■ Work order ■
Here are the records. Print them all exactly.

■ Record excerpts ■
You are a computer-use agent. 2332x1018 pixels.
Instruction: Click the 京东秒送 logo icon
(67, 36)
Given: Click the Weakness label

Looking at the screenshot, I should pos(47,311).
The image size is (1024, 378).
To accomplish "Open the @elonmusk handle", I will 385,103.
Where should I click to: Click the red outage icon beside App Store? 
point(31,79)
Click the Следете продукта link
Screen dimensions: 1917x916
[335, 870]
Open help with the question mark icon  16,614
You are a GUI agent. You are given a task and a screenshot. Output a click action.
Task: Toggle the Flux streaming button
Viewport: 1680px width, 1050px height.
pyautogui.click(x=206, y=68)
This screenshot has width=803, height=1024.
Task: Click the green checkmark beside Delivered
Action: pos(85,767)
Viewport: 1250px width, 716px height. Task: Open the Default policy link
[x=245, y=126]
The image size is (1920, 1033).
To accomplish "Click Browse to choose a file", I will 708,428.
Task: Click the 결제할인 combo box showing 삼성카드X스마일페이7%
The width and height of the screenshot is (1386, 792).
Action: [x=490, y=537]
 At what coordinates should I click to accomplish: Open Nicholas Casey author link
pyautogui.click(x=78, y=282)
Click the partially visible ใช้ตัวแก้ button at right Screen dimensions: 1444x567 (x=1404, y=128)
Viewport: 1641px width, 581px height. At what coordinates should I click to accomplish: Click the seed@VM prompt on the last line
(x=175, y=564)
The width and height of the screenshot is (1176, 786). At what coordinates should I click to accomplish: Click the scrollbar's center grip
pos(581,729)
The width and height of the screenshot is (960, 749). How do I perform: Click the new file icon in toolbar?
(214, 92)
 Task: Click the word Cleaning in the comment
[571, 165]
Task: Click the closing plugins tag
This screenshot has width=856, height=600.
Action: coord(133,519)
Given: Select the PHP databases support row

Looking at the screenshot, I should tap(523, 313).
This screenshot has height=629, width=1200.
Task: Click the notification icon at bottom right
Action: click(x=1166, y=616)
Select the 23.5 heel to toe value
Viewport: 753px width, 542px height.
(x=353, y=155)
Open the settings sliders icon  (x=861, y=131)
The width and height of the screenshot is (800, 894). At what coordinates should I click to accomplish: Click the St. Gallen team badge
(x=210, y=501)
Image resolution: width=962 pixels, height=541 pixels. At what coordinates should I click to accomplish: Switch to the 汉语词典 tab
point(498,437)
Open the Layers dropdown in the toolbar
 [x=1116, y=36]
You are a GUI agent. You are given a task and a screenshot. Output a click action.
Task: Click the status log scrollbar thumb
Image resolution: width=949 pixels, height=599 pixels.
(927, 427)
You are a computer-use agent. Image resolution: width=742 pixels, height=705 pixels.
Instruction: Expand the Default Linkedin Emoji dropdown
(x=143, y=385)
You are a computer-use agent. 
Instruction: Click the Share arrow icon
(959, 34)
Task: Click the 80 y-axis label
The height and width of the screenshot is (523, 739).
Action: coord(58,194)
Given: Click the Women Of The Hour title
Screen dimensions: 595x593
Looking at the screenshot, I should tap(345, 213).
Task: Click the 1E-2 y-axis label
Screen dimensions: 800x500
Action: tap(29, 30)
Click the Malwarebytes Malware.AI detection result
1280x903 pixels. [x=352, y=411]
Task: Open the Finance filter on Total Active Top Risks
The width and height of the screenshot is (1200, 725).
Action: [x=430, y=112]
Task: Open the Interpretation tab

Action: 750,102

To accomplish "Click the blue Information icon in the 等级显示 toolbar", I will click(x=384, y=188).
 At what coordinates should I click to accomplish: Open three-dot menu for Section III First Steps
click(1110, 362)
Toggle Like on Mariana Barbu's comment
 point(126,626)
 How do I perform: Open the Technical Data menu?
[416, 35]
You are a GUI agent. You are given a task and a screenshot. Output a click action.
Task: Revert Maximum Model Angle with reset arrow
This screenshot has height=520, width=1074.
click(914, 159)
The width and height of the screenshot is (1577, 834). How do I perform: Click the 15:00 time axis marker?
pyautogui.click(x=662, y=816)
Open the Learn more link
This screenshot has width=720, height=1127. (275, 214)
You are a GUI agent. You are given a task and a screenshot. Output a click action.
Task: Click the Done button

■ Completed task ■
You are a computer-use agent. 2332x1018 pixels.
Instruction: Click the 京东秒送 logo icon
(67, 36)
Given: Click the Weakness label

Looking at the screenshot, I should pos(47,311).
The image size is (1024, 378).
To accomplish "Open the @elonmusk handle", I will 385,103.
Where should I click to: Click the red outage icon beside App Store? 
point(31,79)
Click the Следете продукта link
Screen dimensions: 1917x916
[335, 870]
Open help with the question mark icon  16,614
You are a GUI agent. You are given a task and a screenshot. Output a click action.
Task: Toggle the Flux streaming button
Viewport: 1680px width, 1050px height.
pyautogui.click(x=206, y=68)
This screenshot has width=803, height=1024.
Task: Click the green checkmark beside Delivered
Action: pos(85,767)
Viewport: 1250px width, 716px height. Task: Open the Default policy link
[x=245, y=126]
The image size is (1920, 1033).
To accomplish "Click Browse to choose a file", I will 708,428.
Task: Click the 결제할인 combo box showing 삼성카드X스마일페이7%
The width and height of the screenshot is (1386, 792).
Action: [x=490, y=537]
 At what coordinates should I click to accomplish: Open Nicholas Casey author link
pyautogui.click(x=78, y=282)
Click the partially visible ใช้ตัวแก้ button at right Screen dimensions: 1444x567 (x=1404, y=128)
Viewport: 1641px width, 581px height. At what coordinates should I click to accomplish: Click the seed@VM prompt on the last line
(x=175, y=564)
The width and height of the screenshot is (1176, 786). At what coordinates should I click to accomplish: Click the scrollbar's center grip
pos(581,729)
The width and height of the screenshot is (960, 749). How do I perform: Click the new file icon in toolbar?
(214, 92)
 Task: Click the word Cleaning in the comment
[571, 165]
Task: Click the closing plugins tag
This screenshot has width=856, height=600.
Action: coord(133,519)
Given: Select the PHP databases support row

Looking at the screenshot, I should tap(523, 313).
This screenshot has height=629, width=1200.
Task: Click the notification icon at bottom right
Action: click(x=1166, y=616)
Select the 23.5 heel to toe value
Viewport: 753px width, 542px height.
(x=353, y=155)
Open the settings sliders icon  (x=861, y=131)
The width and height of the screenshot is (800, 894). At what coordinates should I click to accomplish: Click the St. Gallen team badge
(x=210, y=501)
Image resolution: width=962 pixels, height=541 pixels. At what coordinates should I click to accomplish: Switch to the 汉语词典 tab
point(498,437)
Open the Layers dropdown in the toolbar
 [x=1116, y=36]
You are a GUI agent. You are given a task and a screenshot. Output a click action.
Task: Click the status log scrollbar thumb
Image resolution: width=949 pixels, height=599 pixels.
(927, 427)
You are a computer-use agent. Image resolution: width=742 pixels, height=705 pixels.
Instruction: Expand the Default Linkedin Emoji dropdown
(x=143, y=385)
You are a computer-use agent. 
Instruction: Click the Share arrow icon
(959, 34)
Task: Click the 80 y-axis label
The height and width of the screenshot is (523, 739).
Action: coord(58,194)
Given: Click the Women Of The Hour title
Screen dimensions: 595x593
Looking at the screenshot, I should tap(345, 213).
Task: Click the 1E-2 y-axis label
Screen dimensions: 800x500
Action: tap(29, 30)
Click the Malwarebytes Malware.AI detection result
1280x903 pixels. [x=352, y=411]
Task: Open the Finance filter on Total Active Top Risks
The width and height of the screenshot is (1200, 725).
Action: [x=430, y=112]
Task: Open the Interpretation tab

Action: 750,102

To accomplish "Click the blue Information icon in the 等级显示 toolbar", I will click(x=384, y=188).
 At what coordinates should I click to accomplish: Open three-dot menu for Section III First Steps
click(1110, 362)
Toggle Like on Mariana Barbu's comment
 point(126,626)
 How do I perform: Open the Technical Data menu?
[416, 35]
You are a GUI agent. You are given a task and a screenshot. Output a click action.
Task: Revert Maximum Model Angle with reset arrow
This screenshot has height=520, width=1074.
click(914, 159)
The width and height of the screenshot is (1577, 834). How do I perform: Click the 15:00 time axis marker?
pyautogui.click(x=662, y=816)
Open the Learn more link
This screenshot has width=720, height=1127. (275, 214)
You are a GUI agent. You are given a task and a screenshot. Output a click action.
Task: Click the Done button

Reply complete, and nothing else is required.